Wie schnell genau die Zahl der Elektroautos ansteigen wird, darüber streiten sich die Experten, doch klar ist: Es wird ein Boom kommen. Die Autokonzerne werden die emissionsfreien Fahrzeuge zur Not mit satten Rabatten ab 2021 in den Markt drücken, sonst verfehlen sie die Ziele der EU und das wird teuer. Millionen- und milliardenschwere Strafen stehen im Raum. Natürlich werden die Stromer auch immer begehrlicher: Die Reichweiten stimmen, die Kosten für Batterien fallen, die Fahrzeuge werden konkurrenzfähig.
Was bisher in der Debatte noch wenig Aufmerksamkeit erfahren hat, ist das Stromnetz. Das, so Innogy-Managerin Hildegard Müller, beim Energiekonzern Innogy verantwortlich für das Vorstandsressort Netz und Infrastruktur, gegenüber dem Handelsblatt, ist in seinem aktuellen Zustand nämlich nicht auf einen Boom bei den Elektroautos vorbereitet. "Wir stehen vor einer Mammutaufgabe", sagt Müller dem Handelsblatt und mahnt: "Der Ausbau der Elektromobilität ist beherrschbar, wir müssen aber jetzt die Weichen stellen.
Die Unternehmensberatung Oliver Wyman hat gemeinsam mit der TU München untersucht, wie groß der Handlungsbedarf ist. "Bereits ab einer E-Auto-Quote von 30 Prozent wird es ohne Gegenmaßnahmen zu flächendeckenden Stromausfällen kommen", heißt es in einer bisher unveröffentlichten Studie, die dem Handelsblatt vorliegt. "Punktuell werden schon in den kommenden fünf bis zehn Jahren Versorgungsengpässe entstehen, etwa in suburbanen Gebieten mit einer höheren Affinität zur Elektromobilität."
Anspruchsvoll ist für das Netz weniger die Menge an Strom, die benötigt wird, sondern die Spitzenlasten im Niederspannungsnetz, der "letzten Meile" zum Anschluss der Verbraucher. "Wenn alle gleichzeitig um 20 Uhr ihr Auto mit Strom volltanken wollen, knallt es im Netz", warnt ein Wyman-Energieexperte Thomas Fritz Experte gegenüber dem Handelsblatt.
Zu der ohnehin herausfordernden Situation kommt, dass das deutsche Netz vielerorts veraltet ist. "Teils haben die Versorgungskabel mehr als 80 Jahre auf dem Buckel", so das Handelsblatt.
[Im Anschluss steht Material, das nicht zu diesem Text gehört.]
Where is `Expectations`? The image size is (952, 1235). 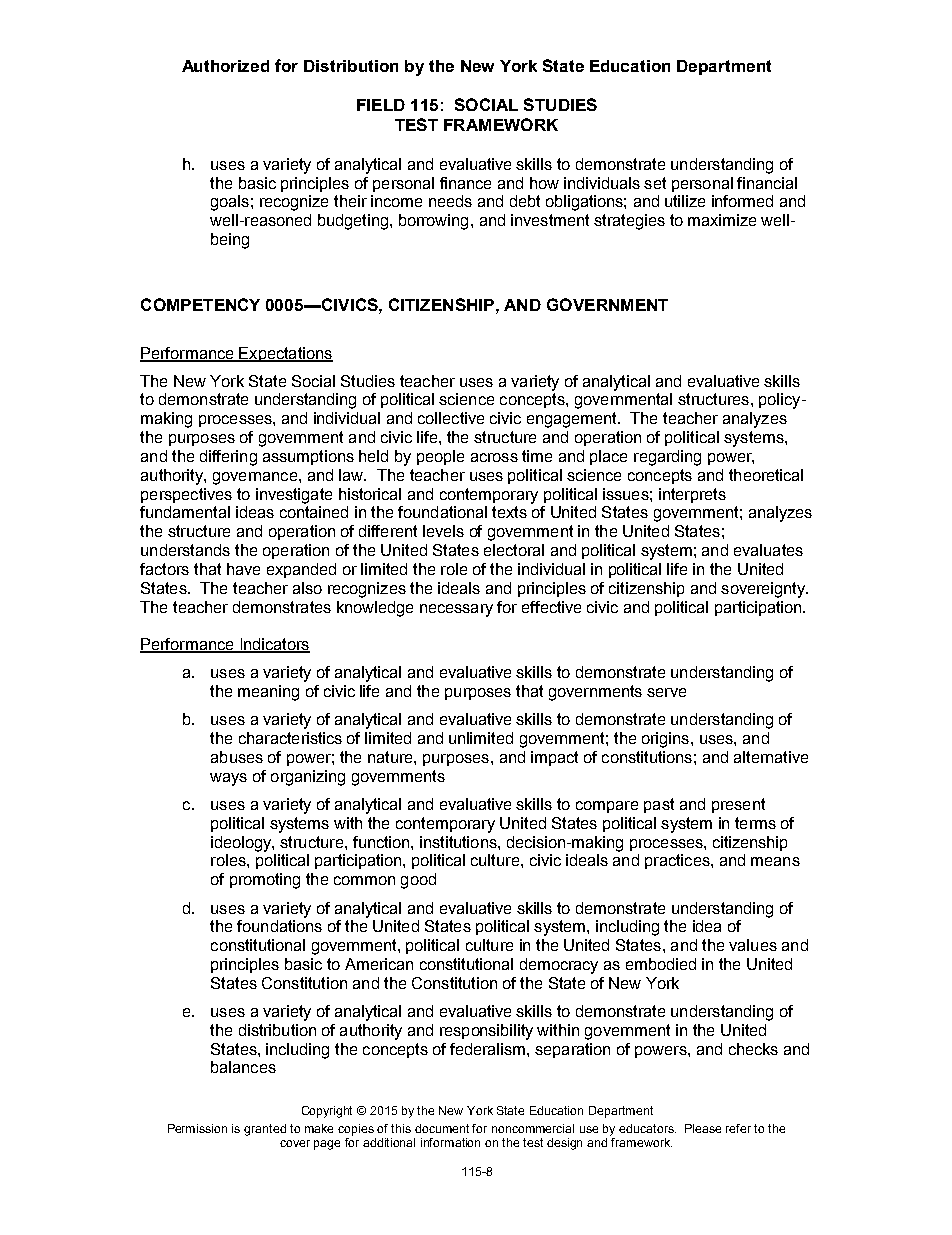 Expectations is located at coordinates (285, 354).
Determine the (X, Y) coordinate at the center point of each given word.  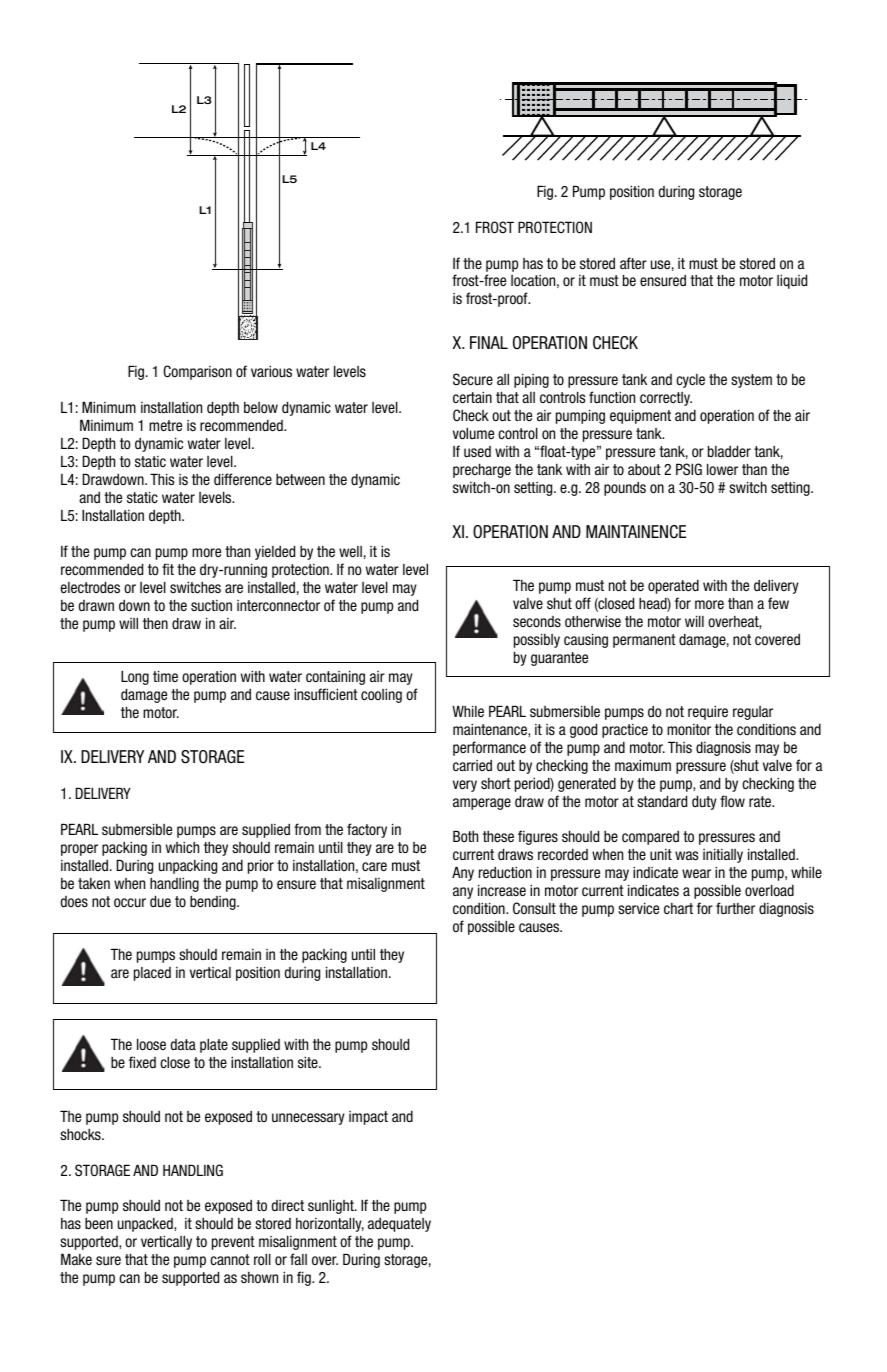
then (155, 624)
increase (502, 890)
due (160, 901)
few (778, 603)
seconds (537, 622)
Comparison (197, 372)
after (633, 263)
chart (678, 908)
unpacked (146, 1225)
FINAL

Die Erneuerung kostet aber Zeit. Das heißt: Will die Regierung den Energie-Infarkt vermeiden, müssen die Projekte jetzt angeschoben werden. Sonst geht in Teilen Deutschlands irgendwann im wahrsten Sinne des Wortes das Licht aus.
"Unter den derzeitigen Rahmenbedingungen lässt sich der Netzkollaps wohl nur mit Milliardeninvestitionen aufhalten", folgert das Wirtschaftsblatt. Oliver Wyman kalkuliere mit einem Bedarf von bis zu elf Milliarden Euro, die innerhalb von eineinhalb Jahrzehnten in die Ertüchtigung des Netzes gesteckt werden müssten.
Allerdings ginge es auch anders, wenn nicht alle zur selben Zeit laden würden - was theoretisch machbar ist, da viele Autos über Nacht stehen und keine 12 Stunden zum Laden mehr brauchen werden. "Wenn in kritischen Ortsnetzen mit 120 Haushalten 30 Prozent der E-Autobesitzer flexibel laden, lasse sich die Spitzenlast enorm reduzieren", zitiert das HB aus der Oliver-Wyman-TU-München-Studie. "Gelingt es den Netzbetreibern, 92,5 Prozent oder mehr E-Auto-Besitzer fürs flexible Laden zu gewinnen, wird ein zusätzlicher Netzausbau laut Studie sogar völlig überflüssig", so das HB.
Noch fehlen für ein solches Konstrukt regulatorische Voraussetzungen. Andere Überlegungen gehen in den Bereich Smart Grid - also die Einbindung von E-Autos in den Entlastungsvorgang des Stromnetzes durch gezieltes Be- und Entladen der Fahrzeuge zu bestimmten Tageszeiten.
Sollten E-Autos nicht Teil eines solchen Smart Grids werden, könnte ein anderer, weder von Politik noch von der Industrie gewünschter Effekt eintreten. Das Handelsblatt zitiert dafür aus einer Studie des Analysehaus Aurora Energy Research. Dieses sieht sonst durch Nachfragespitzen beim Laden zusätzliche Kraftwerksleistung von fünf Gigawatt, die vorgehalten werden müssten. Die käme - mangels Alternativen - aus Kohlestrom.